And just as tenderly to be known
are the affections that make a woman and a man
their household and their homeland one.
These too, though known, cannot be told
to those who do not know them, and fewer
of us learn them, year by year.
These affections are leaving the world
like the colors of extinct birds,
like the songs of a dead language.

Think of the genius of the animals,
every one truly what it is:
gnat, fox, minnow, swallow, each made
of light and luminous within itself.
They know (better than we do) how
to live in the places where they live.
And so I would like to be a true
human being, dear reader-a choice
not altogether possible now.
But this is what I'm for, the side
I'm on. And this is what you should
expect of me, as I expect it of
myself, though for realization we
may wait a thousand or a million years.

May-August, 2001

Didactic Poetry

I recently picked up Wendell Berry's new book of poetry Given. Within it is a poem called "Some Further Words". It is, more so than any poem I have read outside of the Biblical poetry, what one might call "didactic".
That is, Berry takes one thumb and loops it through his suspender strap, and the other farm-calloused hand he extends and firmly places on your shoulder. He tells you something. He believes something about the world - about the relationship between human-beings, trees, beasts and the clouds over his head - and he explains this to you.
In an age where belief in any kind of universal knowledge is mocked, didactic poetry is little more than a joke. I am sure that many see Berry as a quaint old farmer prattling on harmlessly.
Poe wasn't the first to attack didactic poetry, I'm sure, but he surely did so in a vivid manner. "Heresy" he called it, in his essay The Poetic Principle. His scathing condescension for anyone foolish enough to give credibility to didactic poetry hinges upon the belief that truth, and its explication, has no home within the pathos-charged field of poetry.
That is where he differs from the snickering intellectuals of today's literary world. They know something he did not; that no such thing as truth exists. We are, suffice to say, chemical, and poetry is little more than chemical.
"Literary despair" is what Carver Yu famously called it, and the intellectuals of today have taken this for granted. They have become quite used to the huge aching vacuum in poetry where Truth used to have residence. Poetry has become either trite mystical descriptions and half-prophecies unbelieved in or, as Berry puts it, "one long note of woe."

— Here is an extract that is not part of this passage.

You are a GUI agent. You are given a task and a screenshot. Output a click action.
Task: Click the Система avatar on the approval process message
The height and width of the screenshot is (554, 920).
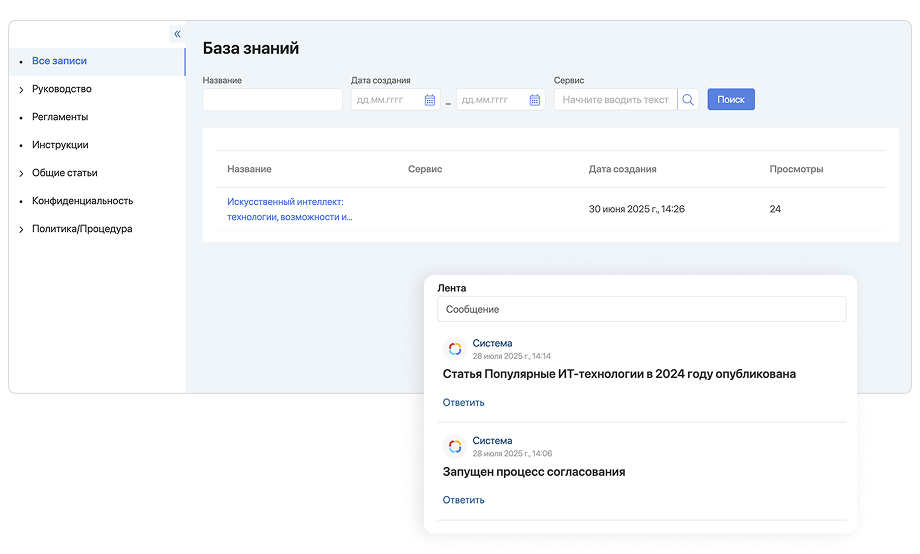coord(455,447)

Berry is interested in life. He is interested in humanity. His interest is seen in his lifestyle, and not in his words. His words spring out of his lifestyle. His life and words teach each other.

He is a good man, full of wisdom. I am honored that he would take me by the shoulder look me in the eye and say (as quoted in an interview with Mr. Berry in 1999):

"Well, be a little steady now. No, you can't quit, you're not finished yet."